Il terzo libro inizia con un ciclo di sei carmi in strofe alcaiche solitamente definiti odi romane: esse esaltano i valori che il nuovo regime augusteo promuove richiamandosi agli ideali della repubblica, quali il rifiuto per la ricchezza e la lussuria, il coraggio militare da temprare con una vita semplice e dura in campagna, la necessità di un ordine politico. L’unità di questo blocco di componimenti, per la maggior parte scritti subito dopo la riforma costituzionale voluta da Augusto nel 27 a.C., è evidente. Dalla settima ode, invece, abbondano i temi dell’amore (per esempio i corteggiamenti in III, 7; la riconciliazione tra amanti in III, 9; il paraklausìthuron, cioè il motivo del “canto davanti a una porta chiusa” tipico della poesia greca ellenistica, in III, 10), quelli del banchetto e della festa (cfr. III, 17; III, 18; III, 21) e quelli legati a una visione semplice e rustica della religione (cfr. III, 13 O fons Bandusiae; III, 23). Le ultime due odi, infine, sono dedicate a Mecenate: in III, 29 Orazio gli trasmette un messaggio dalla forte ispirazione epicurea; in III, 30 esalta la propria gloria, raggiunta, nonostante le sue umili origini, grazie all’imperitura poesia e all’abilità di “aver introdotto per primo nelle modulazioni italiche il carme eolico”.
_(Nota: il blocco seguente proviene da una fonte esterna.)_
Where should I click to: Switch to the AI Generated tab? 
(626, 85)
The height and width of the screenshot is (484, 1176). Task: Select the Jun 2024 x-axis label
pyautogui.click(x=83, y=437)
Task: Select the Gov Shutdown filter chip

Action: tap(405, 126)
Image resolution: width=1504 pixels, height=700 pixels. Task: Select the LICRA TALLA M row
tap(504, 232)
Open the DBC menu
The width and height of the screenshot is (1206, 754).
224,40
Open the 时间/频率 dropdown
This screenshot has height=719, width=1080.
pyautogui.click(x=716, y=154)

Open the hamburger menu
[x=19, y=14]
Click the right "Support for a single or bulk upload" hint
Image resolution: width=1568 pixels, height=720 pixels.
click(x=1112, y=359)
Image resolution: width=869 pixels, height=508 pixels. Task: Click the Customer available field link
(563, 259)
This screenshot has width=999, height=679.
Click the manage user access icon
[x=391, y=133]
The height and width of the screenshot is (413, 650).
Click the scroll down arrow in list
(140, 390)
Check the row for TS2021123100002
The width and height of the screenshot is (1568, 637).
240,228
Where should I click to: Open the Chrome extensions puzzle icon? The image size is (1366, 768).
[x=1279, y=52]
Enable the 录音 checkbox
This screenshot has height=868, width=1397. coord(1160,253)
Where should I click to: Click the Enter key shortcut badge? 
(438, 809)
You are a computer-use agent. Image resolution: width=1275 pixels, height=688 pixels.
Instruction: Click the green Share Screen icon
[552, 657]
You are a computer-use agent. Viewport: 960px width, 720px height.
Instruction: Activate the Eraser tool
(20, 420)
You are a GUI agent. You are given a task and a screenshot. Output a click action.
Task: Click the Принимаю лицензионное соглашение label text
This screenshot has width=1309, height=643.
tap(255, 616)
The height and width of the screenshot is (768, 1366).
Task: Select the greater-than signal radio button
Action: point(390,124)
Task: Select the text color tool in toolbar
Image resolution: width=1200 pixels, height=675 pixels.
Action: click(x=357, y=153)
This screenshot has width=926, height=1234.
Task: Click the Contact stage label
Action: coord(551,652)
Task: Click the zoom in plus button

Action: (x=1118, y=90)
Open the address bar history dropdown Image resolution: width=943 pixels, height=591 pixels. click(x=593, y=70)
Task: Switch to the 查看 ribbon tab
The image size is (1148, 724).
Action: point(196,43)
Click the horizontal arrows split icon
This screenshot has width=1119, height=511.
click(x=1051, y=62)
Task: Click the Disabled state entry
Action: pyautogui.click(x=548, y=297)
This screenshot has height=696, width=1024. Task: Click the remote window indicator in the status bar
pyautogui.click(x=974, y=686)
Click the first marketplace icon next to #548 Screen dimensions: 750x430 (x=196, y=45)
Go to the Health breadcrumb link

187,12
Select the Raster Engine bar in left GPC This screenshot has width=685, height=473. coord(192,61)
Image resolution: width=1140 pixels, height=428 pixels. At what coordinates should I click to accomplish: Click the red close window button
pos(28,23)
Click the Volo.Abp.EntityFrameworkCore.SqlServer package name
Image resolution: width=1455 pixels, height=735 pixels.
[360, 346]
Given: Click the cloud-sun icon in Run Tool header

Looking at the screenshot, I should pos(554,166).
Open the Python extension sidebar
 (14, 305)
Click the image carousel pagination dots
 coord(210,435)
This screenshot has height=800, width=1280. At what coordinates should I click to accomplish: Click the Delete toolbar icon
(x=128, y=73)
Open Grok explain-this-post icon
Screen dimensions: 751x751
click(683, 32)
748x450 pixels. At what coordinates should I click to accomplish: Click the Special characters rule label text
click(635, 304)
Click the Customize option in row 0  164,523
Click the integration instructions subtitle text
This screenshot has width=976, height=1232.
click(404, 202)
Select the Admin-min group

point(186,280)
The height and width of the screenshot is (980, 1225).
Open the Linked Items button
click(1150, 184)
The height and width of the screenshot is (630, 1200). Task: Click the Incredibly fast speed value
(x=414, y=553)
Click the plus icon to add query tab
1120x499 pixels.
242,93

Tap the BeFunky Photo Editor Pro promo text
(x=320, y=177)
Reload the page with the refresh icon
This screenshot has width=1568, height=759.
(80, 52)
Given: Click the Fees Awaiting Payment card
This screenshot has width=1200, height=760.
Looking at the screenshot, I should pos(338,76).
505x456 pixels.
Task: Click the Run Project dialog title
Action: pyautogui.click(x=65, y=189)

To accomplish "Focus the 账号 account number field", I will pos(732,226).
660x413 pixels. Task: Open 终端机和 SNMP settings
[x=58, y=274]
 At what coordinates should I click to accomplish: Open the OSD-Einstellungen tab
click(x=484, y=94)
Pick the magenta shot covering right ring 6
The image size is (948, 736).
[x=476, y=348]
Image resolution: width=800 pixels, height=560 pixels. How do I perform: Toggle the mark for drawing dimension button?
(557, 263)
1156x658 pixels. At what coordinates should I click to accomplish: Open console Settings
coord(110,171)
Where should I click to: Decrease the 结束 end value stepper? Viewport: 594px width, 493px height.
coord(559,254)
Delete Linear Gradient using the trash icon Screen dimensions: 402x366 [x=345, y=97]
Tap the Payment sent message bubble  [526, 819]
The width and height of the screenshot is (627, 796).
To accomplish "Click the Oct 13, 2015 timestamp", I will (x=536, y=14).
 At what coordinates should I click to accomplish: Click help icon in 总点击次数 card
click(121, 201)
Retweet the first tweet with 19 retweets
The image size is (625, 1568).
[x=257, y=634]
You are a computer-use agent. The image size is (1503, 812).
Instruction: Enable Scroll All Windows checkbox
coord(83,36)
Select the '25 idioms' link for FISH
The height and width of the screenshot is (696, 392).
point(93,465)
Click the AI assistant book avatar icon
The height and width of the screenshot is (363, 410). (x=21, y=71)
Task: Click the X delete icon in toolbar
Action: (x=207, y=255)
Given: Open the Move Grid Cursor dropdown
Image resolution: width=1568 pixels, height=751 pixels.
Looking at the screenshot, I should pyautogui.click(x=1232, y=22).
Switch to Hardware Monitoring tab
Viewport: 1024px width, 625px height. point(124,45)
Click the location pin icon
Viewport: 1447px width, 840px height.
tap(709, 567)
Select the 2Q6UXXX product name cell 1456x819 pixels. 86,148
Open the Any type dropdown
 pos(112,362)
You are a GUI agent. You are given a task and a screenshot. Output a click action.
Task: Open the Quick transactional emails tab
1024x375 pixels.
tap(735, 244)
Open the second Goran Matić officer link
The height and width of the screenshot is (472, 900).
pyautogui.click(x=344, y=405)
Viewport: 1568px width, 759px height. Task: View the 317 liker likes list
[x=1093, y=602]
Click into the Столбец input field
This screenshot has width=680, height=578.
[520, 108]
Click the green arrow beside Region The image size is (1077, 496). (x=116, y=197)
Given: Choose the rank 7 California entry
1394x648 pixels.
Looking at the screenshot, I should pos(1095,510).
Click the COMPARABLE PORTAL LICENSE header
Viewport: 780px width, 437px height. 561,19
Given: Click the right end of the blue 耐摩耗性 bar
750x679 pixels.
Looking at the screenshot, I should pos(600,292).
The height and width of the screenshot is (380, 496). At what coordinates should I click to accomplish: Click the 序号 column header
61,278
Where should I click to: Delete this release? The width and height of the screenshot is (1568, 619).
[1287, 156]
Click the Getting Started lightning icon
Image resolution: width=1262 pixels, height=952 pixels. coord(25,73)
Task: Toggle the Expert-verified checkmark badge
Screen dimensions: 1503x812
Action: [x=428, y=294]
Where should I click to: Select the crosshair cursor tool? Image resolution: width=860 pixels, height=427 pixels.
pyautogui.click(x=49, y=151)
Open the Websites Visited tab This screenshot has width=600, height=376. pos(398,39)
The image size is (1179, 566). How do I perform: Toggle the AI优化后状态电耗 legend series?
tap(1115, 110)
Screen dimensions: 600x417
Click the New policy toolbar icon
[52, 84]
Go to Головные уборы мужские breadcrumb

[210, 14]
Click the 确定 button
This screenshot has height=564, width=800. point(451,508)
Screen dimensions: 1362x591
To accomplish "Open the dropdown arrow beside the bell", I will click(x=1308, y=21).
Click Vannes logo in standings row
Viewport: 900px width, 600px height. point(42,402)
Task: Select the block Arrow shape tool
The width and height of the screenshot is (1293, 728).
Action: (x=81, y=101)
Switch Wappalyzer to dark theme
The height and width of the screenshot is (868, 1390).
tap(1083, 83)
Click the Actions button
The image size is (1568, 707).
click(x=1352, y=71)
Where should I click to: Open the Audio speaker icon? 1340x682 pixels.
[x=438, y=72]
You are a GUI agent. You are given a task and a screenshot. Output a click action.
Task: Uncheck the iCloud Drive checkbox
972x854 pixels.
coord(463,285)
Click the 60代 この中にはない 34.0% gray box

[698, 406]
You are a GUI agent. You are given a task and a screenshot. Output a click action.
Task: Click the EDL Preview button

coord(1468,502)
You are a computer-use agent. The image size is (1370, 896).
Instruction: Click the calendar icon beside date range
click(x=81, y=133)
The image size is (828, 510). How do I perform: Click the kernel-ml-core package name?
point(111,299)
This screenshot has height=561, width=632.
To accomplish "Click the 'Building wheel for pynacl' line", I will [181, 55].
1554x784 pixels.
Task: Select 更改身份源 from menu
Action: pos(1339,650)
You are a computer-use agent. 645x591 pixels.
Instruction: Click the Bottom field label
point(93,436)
Il quarto libro comincia con un’ode che funge da proemio: Orazio sente di non aver più l’età per gli amori e i conviti, ma sa che Venere è implacabile. Di qui la presenza anche nel nuovo libro, accanto a una preponderanza di temi civili, del tema erotico. Tra le odi più importanti si possono ricordare:

- IV, 2: scritta in occasione di un trionfo di Augusto e contenente una recusatio per non essere un poeta del valore di Pindaro;
- IV, 4: elogio delle vittorie di Druso sulle tribù alpine nel 15 a.C. (da accostare all’ode 4,14, che ha come protagonista il fratello Tiberio);
- IV, 7: ode sul tema della morte (pulvis et umbra sumus, si dice al v. 16) e sulla necessità di cogliere gli attimi di gioia prima che questi sfumino;
- IV, 15: carme con cui Orazio celebra il ritorno della pace e dei buoni costumi grazie ad Augusto e guarda con ottimismo al futuro.

 

Lingua, stile e metrica

 

Nelle Odi, la cui struttura è progettata in maniera chiara e unitaria sia dal punto di vista delle relazioni tra componimenti sia all’interno del singolo carme, Orazio impiega uno stile raffinato, in cui fa uso di parole apparentemente semplici, che assumono però un significato non scontato grazie all’accostamento con altri termini: si tratta del procedimento, da lui stesso teorizzato nell’Ars poetica al v. 47, della callida iunctura, ovvero quello di un abbinamento accorto in grado di rendere nuova una parola nota. Proprio per questo, se metafore e figure di suono sono usate con parsimonia, Orazio impiega con maggior frequenza l’enallage, l’enjambement, l’iperbato e le altre figure di disposizione dei termini all’interno del verso. Egli ottiene così uno stile sobrio e limpido, ma sempre elevato. I metri utilizzati, proprio in virtù del criterio formale della poikilìa, sono numerosi (tra i più noti ci sono sistemi asclepiadei, strofe saffiche, strofe alcaiche e sistemi archilochei) e all’interno del liber non si succedono mai odi metricamente identiche.

 

Fortuna

 

Le opere di Orazio conoscono immediata fortuna e vengono lette fin dalla prima età imperiale a scuola: il grammatico Marco Valerio Probo ne cura un’edizione in epoca neroniana. La loro notorietà non scema in età tardoantica, epoca a cui risalgono i commenti di Porfirione e dello pseudo-Acrone. Nel Medioevo, invece, mentre trovano ampia diffusione le Satire oraziane, le Odi hanno una circolazione più limitata. È con Petrarca e poi con il Rinascimento che Orazio lirico diventa il modello per eccellenza del Classicismo. Nel Settecento è l’Arcadia a raccoglierne l’eredità, e nell’Ottocento Carducci, che nelle Odi barbare cerca di riprodurre il ritmo della metrica quantitativa latina all’interno del sistema accentuativo della poesia italiana.

 

Bibliografia selettiva

Orazio, Le opere. Antologia, a cura di A. La Penna, Firenze, La Nuova Italia, 1969.
Orazio, Le opere. Le odi, il carmen secolare, gli epodi, a cura di F. Della Corte, P. Venini, E. Romano, traduzione di L. Canali, Roma, Istituto Poligrafico, 1991.
G. Pasquali, Orazio lirico, Firenze, Le Monnier, 1920.
Enciclopedia oraziana, a cura di F. Della Corte - S. Mariotti, Roma, Istituto dell’Enciclopedia italiana, 1996-1998.
G. Cavallo, P. Fedeli, A. Giardina, Lo spazio Letterario di Roma antica, vol. I, La produzione del testo, Salerno, Roma, 1989.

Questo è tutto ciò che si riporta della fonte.